4. Verfahrensauswahl: Mehr als nur Maschinenvoraussetzungen
Die Wahl des Vorschubverfahrens hängt nicht nur von Maschinenausstattung und Fräsergeometrie ab, sondern auch von den späteren Montage- und Eingriffsbedingungen des Schneckenradpaars. Beispielsweise kann bei archimedischen Schnecken mit großem Steigungswinkel und kleinem Axialdruckwinkel ein unbedachter Tangentialvorschub die Eingriffseigenschaften nach der Montage beeinträchtigen.
Gearseiko prüft in der technischen Voranalyse Werkzeugparameter, Maschinenleistung, Genauigkeitsvorgaben und Einsatzbedingungen, um für jedes Projekt das passende Fertigungsverfahren festzulegen.
5. Gearseikos Präzisionsversprechen
Hochwertige Schneckenräder erreichen standardmäßig eine Genauigkeit von ISO 6–8. Mit hochgenauen Teilungsfräsmaschinen und spezialgeschliffenen Fräsern realisiert Gearseiko sogar Präzisionsstufen bis ISO 3.

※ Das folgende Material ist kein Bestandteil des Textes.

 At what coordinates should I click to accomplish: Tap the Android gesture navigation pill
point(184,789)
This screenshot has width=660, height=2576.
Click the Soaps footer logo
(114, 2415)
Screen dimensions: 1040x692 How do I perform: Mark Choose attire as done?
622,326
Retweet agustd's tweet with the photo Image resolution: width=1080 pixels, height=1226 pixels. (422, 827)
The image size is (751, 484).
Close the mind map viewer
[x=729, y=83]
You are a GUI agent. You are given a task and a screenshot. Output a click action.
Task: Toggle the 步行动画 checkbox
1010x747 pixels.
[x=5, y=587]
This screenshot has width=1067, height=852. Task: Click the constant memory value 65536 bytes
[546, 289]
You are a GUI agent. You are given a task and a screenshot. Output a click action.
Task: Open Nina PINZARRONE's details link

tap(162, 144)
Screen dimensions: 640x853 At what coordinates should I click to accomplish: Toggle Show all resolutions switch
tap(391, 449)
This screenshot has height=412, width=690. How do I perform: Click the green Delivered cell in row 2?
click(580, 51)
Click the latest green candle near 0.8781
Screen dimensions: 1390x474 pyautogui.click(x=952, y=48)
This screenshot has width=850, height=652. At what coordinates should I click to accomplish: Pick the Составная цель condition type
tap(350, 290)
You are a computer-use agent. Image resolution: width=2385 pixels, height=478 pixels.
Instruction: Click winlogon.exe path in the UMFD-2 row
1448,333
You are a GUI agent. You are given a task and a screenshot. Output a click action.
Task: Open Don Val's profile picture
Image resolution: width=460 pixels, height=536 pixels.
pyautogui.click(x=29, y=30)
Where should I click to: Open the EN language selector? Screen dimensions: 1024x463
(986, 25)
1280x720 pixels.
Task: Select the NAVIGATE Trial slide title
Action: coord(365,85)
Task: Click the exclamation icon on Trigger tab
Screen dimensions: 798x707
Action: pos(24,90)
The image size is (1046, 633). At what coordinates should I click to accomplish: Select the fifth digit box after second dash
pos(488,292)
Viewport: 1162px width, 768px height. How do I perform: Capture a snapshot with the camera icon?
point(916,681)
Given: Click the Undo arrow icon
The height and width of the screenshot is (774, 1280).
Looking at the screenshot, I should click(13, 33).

Durch standardisierte Werkzeugkalibrierung, wissenschaftliche Verfahrenswahl und lückenlose Endprüfung gewährleisten wir gleichbleibende Profilgenauigkeit, glatte Zahnflanken, geräuscharmen Lauf und hohe Dauerfestigkeit. Ob Großserienfertigung oder individuelle Kleinserien – Gearseiko liefert präzise Schneckenräder für anspruchsvolle Hochleistungsantriebe.
Ausgereifte Erzeugungstechnik, abgestimmte Vorschubverfahren, individuelle Prozesslösungen – Gearseiko steht für präzise, langlebige Schneckenradantriebe.
Häufig gestellte Fragen (FAQ)
F1: Was ist das Kernprinzip der Schneckenraderzeugung?
A1: Die Zahnflanke entsteht durch die Hüllschnittbewegung eines Spezialwerkzeugs, dessen Parameter vollständig mit der passenden Funktionsschnecke übereinstimmen müssen.
F2: Welche Unterschiede bestehen zwischen radialem und tangentialem Vorschub?
A2: Radialvorschub bietet höhere Profilgenauigkeit bei leichten Oberflächenwelligkeiten; Tangentialvorschub erzeugt glattere Zahnflanken und besseren Kontakt, erfordert jedoch eine Differentialmaschine und hat eine leicht geringere Maßgenauigkeit.
F3: Für welche Anwendungen eignet sich der Einzahnfräser?
A3: Er ist ideal für Einzelstücke, Prototypen und Reparaturteile, bietet kostengünstige Fertigung bei stabiler ISO 7–8 Genauigkeit.
F4: Warum sind Universalfräser für Schneckenräder ungeeignet?
A4: Schneckenraderzeugung erfordert eine exakte Parameterübereinstimmung mit der Funktionsschnecke, die Universalfräser nicht gewährleisten können.
F5: Welche Kriterien bestimmen die Verfahrenswahl?
A5: Maschinenausstattung, Werkzeuggeometrie, Genauigkeitsanforderungen, Oberflächenqualität und spätere Montageeingriffseigenschaften.
F6: Welche Genauigkeitsklassen erreicht Gearseiko?
A6: Serienmäßig ISO 6–8, für Hochpräzisionsanwendungen bis zu ISO 3.